More on the Stealth ECB Bailout

I have already suggested that that  the European Central Bank may be providing a backdoor by which European  banks can finance eurozone sovereign debt.

Ed Yardeni appears in the clip below to be thinking the same way about recent ECB financing changes. I hasten to add that while I agree with Yardeni's take on the stealth bailout method being employed by the ECB, I am not as convinced as Yardeni that the Chinese central bank is conducting anywhere near the money supply easing necessary for the bank to reverse the developing massive economic downturn in China. And while Yardeni may be correct in the short-term about the Fed being a "pretty powerful force" in keeping rates near zero, let's see how that works for the Fed when intensifying inflationary pressure starts to put upward pressure on rates.

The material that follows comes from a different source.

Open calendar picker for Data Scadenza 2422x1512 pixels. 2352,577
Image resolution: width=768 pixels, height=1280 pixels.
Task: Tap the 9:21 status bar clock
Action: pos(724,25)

  1. Notice how around the 4:40 mark, Yardeni equates the ECB's recent lowering of its reserve requirement with increasing capital. In truth, to the extent that this policy hinders saving, it does nothing of the kind. I would have expected such a comment coming from Roubini, not Yardeni.

  2. @Americonomist

    Yardeni is not talking about capital here in the sense of saving but the "capital requirement" that banks must hold and that is set by regulators. The fact that the reserve requirement was lowered suggests that the "capital requirement" will also be monkeyed with so that it won't apply relative to sovereign debt purchases.

  3. Thanks, Robert. This would then place them in a stronger position in the event of further turmoil in Greece and Italy.

    Based on your knowledge of Yardeni, do you think he accepts the Shostakian point about real savings being the fuel of real, sustainable growth? According to Shastak, it's not the capital requirements per se, but the quality of capital in terms of how much of it reflects the actual lowering of time preferences across society.

    I admire his optimism near the end of the interview, but it seems based on the assumption that our interventions in market forces, however egregious, will turn out to be relatively less harmful than those in other advanced economies. If he's right, the resulting growth will still be suboptimal and characterized by malinvestments that make an eventual future correction even worse.